Ah. Now i know what you mean. Not sure if my bindings do this or not. Ill try when i get home from work. You sure you dont have a blown insert on your board?


----------



## 604al (Mar 11, 2008)

no defective inserts... i can do this on two separate boards with different reflex bindings.


----------



## lonerider (Apr 10, 2009)

CheeseForSteeze said:


> I have no idea what you are describing. You are going to have to upload a video or at least some pics showing what you mean. I mounted my ReFLEX Malavita Restricteds to several pairs of boards this season and they aren't different than any other pair of bindings except that they can flex longitudinally with the board.
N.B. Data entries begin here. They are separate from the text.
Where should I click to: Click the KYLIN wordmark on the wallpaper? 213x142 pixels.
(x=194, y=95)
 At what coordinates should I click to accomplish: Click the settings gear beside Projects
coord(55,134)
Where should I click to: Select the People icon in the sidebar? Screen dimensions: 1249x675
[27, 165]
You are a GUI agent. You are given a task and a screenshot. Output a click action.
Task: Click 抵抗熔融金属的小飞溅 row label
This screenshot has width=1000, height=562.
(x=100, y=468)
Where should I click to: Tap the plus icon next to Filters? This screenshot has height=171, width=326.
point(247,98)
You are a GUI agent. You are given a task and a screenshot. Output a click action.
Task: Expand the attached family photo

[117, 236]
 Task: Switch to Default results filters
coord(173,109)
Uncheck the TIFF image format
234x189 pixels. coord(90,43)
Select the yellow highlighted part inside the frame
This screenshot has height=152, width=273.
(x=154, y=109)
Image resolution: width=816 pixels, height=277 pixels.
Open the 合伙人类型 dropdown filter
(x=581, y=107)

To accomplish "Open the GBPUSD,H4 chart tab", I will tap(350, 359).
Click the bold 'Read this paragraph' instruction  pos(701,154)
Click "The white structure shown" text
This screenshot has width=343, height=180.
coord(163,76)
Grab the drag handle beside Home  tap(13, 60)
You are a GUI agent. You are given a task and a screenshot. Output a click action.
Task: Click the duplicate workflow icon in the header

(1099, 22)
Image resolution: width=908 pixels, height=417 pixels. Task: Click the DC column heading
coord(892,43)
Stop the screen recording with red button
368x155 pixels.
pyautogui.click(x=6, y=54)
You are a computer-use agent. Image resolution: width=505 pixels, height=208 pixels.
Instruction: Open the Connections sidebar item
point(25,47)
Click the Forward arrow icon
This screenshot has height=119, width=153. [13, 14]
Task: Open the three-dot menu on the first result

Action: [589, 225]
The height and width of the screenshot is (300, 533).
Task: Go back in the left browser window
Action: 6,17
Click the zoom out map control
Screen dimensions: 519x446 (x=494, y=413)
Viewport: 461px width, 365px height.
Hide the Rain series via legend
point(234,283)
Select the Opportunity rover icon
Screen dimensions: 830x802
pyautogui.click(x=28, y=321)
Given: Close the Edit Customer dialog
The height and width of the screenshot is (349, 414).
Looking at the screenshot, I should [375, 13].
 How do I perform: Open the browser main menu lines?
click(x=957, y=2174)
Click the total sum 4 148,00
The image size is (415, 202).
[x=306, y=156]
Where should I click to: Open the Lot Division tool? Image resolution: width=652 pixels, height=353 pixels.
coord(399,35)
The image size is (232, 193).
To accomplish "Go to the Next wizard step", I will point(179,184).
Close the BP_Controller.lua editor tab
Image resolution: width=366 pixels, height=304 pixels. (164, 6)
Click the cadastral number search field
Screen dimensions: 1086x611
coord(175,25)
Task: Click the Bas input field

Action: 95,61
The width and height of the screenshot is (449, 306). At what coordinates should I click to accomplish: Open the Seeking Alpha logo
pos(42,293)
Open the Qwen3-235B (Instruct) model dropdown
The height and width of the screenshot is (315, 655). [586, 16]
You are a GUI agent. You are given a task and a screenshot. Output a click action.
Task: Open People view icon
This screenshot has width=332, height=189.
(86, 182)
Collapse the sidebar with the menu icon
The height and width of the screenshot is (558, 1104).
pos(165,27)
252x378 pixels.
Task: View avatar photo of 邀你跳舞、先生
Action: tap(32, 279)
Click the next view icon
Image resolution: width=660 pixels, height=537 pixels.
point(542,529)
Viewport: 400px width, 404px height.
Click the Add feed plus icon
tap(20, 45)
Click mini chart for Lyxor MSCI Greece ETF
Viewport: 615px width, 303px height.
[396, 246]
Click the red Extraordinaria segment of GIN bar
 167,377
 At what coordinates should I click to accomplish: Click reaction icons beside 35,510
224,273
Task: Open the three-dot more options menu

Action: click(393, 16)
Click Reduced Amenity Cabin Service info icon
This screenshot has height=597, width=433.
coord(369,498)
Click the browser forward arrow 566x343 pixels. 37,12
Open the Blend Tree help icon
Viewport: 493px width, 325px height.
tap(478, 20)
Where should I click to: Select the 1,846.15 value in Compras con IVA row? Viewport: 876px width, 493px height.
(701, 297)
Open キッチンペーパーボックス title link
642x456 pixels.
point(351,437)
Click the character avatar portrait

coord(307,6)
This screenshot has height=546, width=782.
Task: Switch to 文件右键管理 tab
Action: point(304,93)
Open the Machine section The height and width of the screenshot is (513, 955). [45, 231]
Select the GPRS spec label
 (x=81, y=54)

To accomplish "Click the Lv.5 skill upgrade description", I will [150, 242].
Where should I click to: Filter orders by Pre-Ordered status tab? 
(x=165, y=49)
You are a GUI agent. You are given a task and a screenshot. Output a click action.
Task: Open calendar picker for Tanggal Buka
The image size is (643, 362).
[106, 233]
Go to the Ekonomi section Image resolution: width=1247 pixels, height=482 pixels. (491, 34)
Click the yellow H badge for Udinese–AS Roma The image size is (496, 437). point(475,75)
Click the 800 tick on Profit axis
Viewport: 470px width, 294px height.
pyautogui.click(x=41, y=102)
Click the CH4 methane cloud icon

Maybe he has the discs mounted wrong (the seam going length-wise down the board instead of across the board with the board flex). That being said, if I twist the board (front leg heelside, back leg toeside) I too can lift the baseplate off the board by the heel a little bit on my reflex CO2's - however that is a motion I would never do while riding so I'm not too worried about it (I might tighten my inserts a little more though).


----------



## 604al (Mar 11, 2008)

lonerider said:


> Maybe he has the discs mounted wrong (the seam going length-wise down the board instead of across the board with the board flex). That being said, if I twist the board (front leg heelside, back leg toeside) I too can lift the baseplate off the board by the heel a little bit on my reflex CO2's - however that is a motion I would never do while riding so I'm not too worried about it (I might tighten my inserts a little more though).


Discs are mounted the right way... IIRC i don't think you can even mount them to flex the opposite way because of the "teeth" on the disc. 

I'm stil wondering though if you can create this lift with a full baseplate binding.


----------



## lonerider (Apr 10, 2009)

604al said:


> I'm stil wondering though if you can create this lift with a full baseplate binding.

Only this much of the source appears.